**Record excerpts**
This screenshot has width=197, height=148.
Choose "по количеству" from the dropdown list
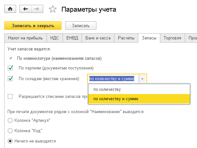click(x=107, y=89)
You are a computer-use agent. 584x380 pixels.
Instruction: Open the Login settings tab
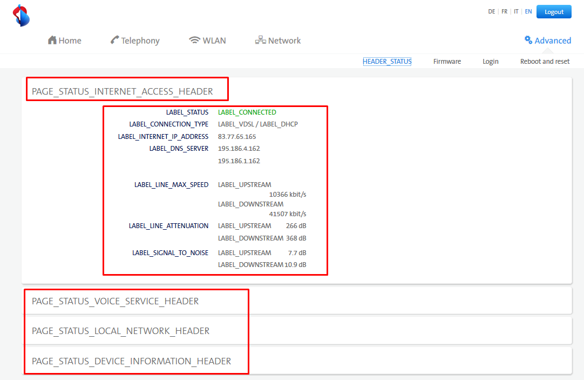point(490,62)
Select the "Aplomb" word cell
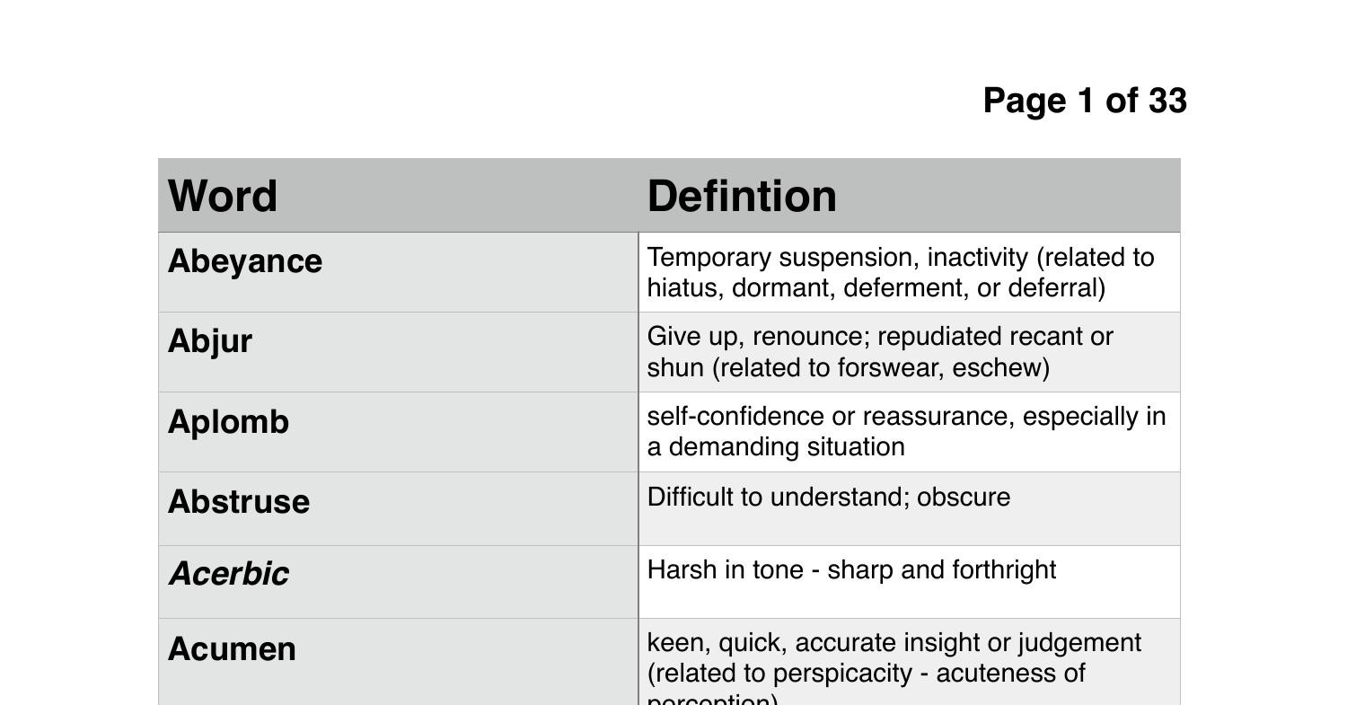Viewport: 1347px width, 705px height. coord(228,421)
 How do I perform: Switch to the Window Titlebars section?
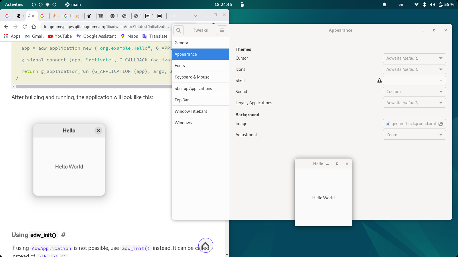(191, 111)
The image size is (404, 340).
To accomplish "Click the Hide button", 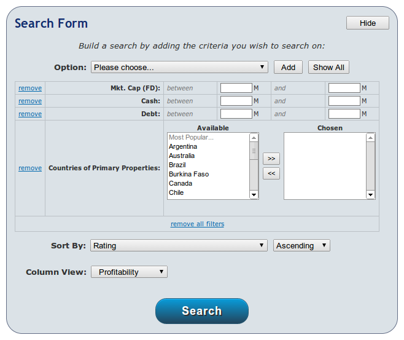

**Objective**
Output the material from its start through the line containing "Viewport: 1347px width, 705px", both ends included, as a two-column CSV with the columns instruction and response. Give one row per item, put its text and its answer each in a single quoted field with line breaks replaced by spaces, and leave the pictures out.

**Written answer**
instruction,response
"This screenshot has width=197, height=148. Choose ""по количеству"" from the dropdown list","click(x=107, y=89)"
"You are a computer-use agent. 584x380 pixels. Instruction: Open the Login settings tab","point(490,62)"
"Select the ""Aplomb"" word cell","Viewport: 1347px width, 705px height. coord(228,421)"